▸ **Task requirements**:
Search the data below for the string "Dashboard" and copy all lines where it shows up.

Stored items:
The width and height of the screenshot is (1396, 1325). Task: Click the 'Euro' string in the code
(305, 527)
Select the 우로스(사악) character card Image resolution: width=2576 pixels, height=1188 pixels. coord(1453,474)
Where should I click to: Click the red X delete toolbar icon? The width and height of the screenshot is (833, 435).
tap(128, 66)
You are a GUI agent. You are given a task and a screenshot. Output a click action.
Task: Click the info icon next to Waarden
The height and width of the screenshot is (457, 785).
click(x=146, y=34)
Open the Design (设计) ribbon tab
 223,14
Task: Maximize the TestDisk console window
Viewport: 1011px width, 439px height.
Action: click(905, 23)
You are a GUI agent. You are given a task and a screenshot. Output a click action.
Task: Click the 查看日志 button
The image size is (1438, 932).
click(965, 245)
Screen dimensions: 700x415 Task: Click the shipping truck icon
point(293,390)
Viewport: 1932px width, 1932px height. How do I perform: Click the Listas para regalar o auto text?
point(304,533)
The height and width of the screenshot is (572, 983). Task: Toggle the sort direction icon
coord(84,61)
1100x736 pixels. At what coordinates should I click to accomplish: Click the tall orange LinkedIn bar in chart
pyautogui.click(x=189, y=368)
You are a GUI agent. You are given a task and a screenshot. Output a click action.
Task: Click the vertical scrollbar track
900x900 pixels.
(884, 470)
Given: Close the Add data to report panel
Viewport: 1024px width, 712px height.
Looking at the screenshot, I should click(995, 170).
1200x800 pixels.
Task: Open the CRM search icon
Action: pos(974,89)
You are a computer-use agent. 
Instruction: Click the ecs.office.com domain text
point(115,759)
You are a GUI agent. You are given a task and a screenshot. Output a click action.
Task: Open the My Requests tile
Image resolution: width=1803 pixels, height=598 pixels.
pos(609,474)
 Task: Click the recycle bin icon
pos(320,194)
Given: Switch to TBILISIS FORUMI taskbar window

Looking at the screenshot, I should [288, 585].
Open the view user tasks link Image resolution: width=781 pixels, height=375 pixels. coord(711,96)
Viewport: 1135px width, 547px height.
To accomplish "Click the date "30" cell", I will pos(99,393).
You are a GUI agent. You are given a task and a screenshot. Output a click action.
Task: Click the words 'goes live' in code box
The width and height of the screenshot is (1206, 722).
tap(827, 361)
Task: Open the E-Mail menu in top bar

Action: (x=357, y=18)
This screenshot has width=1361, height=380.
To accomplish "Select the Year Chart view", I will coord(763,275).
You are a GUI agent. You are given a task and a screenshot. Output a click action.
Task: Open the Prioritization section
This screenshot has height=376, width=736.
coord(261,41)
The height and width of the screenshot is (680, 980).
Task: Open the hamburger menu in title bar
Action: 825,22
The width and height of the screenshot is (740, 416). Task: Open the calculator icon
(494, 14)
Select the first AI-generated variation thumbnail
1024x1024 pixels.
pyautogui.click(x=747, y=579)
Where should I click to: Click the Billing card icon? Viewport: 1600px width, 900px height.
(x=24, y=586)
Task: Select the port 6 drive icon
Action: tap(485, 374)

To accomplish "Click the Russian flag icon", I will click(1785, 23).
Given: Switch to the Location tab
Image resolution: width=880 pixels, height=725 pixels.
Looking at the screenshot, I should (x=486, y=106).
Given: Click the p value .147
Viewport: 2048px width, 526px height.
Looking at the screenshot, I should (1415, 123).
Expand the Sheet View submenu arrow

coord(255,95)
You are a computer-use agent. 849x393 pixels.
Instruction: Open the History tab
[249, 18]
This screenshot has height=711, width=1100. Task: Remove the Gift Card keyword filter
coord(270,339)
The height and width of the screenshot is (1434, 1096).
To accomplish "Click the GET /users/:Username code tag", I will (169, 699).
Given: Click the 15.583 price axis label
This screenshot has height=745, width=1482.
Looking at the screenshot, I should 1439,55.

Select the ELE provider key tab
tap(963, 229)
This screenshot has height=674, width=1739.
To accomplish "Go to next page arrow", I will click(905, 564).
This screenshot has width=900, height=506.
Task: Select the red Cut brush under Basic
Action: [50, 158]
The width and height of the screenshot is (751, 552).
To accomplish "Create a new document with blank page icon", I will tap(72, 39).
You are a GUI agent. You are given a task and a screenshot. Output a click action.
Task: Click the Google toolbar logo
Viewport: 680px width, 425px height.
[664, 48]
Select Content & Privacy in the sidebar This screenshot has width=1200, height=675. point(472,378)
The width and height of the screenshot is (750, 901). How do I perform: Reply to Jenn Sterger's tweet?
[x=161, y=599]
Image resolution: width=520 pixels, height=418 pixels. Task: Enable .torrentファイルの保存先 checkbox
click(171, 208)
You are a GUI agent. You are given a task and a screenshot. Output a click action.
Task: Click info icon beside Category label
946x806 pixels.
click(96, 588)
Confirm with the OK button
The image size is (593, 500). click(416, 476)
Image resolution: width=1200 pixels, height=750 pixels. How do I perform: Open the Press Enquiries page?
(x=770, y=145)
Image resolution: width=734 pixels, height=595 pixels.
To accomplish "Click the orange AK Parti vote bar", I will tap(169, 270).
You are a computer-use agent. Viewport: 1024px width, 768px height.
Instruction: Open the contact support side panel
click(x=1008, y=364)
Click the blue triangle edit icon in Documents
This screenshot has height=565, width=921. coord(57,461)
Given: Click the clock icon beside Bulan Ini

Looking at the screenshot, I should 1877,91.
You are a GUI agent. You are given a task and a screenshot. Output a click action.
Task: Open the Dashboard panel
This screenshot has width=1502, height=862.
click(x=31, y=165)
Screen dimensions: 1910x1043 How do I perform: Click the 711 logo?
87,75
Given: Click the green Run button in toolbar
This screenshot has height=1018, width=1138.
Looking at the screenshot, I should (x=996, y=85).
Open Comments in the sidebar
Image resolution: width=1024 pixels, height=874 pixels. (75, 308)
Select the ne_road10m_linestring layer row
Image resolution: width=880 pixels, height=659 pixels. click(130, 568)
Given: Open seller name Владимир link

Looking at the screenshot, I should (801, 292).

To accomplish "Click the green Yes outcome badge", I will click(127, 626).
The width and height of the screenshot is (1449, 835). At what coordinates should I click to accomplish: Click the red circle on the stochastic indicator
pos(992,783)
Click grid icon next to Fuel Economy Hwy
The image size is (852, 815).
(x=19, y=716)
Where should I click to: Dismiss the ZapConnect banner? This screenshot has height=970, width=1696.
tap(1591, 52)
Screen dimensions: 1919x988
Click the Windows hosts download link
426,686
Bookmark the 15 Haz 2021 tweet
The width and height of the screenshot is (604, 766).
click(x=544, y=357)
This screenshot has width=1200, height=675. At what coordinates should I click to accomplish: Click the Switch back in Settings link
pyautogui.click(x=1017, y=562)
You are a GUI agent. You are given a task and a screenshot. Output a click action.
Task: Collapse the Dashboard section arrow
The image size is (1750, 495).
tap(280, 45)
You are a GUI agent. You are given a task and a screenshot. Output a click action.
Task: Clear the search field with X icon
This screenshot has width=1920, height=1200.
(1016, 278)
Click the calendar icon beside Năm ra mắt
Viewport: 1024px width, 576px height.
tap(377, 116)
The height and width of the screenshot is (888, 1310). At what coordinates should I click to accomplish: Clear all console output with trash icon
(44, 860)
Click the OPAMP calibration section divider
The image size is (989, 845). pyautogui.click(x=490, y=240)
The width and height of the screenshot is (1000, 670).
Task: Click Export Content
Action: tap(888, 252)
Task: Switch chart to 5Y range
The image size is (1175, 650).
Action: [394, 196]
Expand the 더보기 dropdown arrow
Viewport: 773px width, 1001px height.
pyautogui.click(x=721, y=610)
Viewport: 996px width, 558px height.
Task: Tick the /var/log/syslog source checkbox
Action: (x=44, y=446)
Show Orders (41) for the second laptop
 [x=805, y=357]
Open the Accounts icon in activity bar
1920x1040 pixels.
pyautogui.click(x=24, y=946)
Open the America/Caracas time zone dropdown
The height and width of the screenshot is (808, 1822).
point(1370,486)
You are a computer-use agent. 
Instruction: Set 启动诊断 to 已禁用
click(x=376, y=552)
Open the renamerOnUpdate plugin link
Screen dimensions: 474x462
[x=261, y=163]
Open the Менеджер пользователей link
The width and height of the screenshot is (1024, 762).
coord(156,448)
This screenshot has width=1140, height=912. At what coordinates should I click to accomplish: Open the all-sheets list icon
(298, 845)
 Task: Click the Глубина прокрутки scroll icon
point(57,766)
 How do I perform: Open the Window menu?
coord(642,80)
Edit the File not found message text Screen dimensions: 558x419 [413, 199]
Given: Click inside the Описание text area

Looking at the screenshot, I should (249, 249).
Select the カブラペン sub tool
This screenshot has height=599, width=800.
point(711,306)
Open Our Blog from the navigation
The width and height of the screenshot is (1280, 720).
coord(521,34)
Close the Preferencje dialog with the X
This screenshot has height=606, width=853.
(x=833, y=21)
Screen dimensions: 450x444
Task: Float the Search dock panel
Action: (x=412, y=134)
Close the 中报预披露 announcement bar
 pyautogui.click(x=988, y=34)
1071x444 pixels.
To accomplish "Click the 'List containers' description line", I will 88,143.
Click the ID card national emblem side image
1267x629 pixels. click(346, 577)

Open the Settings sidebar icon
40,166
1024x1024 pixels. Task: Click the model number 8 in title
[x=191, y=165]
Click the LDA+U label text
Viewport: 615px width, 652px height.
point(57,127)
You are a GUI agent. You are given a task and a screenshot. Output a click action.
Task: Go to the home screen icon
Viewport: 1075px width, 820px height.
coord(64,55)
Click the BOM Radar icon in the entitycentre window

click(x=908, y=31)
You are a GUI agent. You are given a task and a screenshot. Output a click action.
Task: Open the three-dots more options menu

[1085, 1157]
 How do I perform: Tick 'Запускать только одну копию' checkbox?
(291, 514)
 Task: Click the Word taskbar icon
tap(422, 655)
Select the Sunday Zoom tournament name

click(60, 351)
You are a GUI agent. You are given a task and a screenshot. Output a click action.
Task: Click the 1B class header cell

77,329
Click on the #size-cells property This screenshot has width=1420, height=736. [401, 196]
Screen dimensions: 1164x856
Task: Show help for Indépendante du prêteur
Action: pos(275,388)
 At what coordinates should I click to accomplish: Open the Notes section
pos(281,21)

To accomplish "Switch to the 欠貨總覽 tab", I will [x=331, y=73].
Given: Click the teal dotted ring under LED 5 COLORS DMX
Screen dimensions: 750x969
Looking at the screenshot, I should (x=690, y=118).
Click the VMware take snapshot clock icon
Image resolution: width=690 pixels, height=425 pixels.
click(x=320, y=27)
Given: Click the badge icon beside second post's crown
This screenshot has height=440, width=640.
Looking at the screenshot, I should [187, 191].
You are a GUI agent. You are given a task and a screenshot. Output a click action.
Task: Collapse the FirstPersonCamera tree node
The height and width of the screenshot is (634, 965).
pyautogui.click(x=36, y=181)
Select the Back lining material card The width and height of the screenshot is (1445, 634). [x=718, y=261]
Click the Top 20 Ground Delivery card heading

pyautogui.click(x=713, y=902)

▸ **Expected answer**:
Task: Open the Dashboard panel
Task: Collapse the Dashboard section arrow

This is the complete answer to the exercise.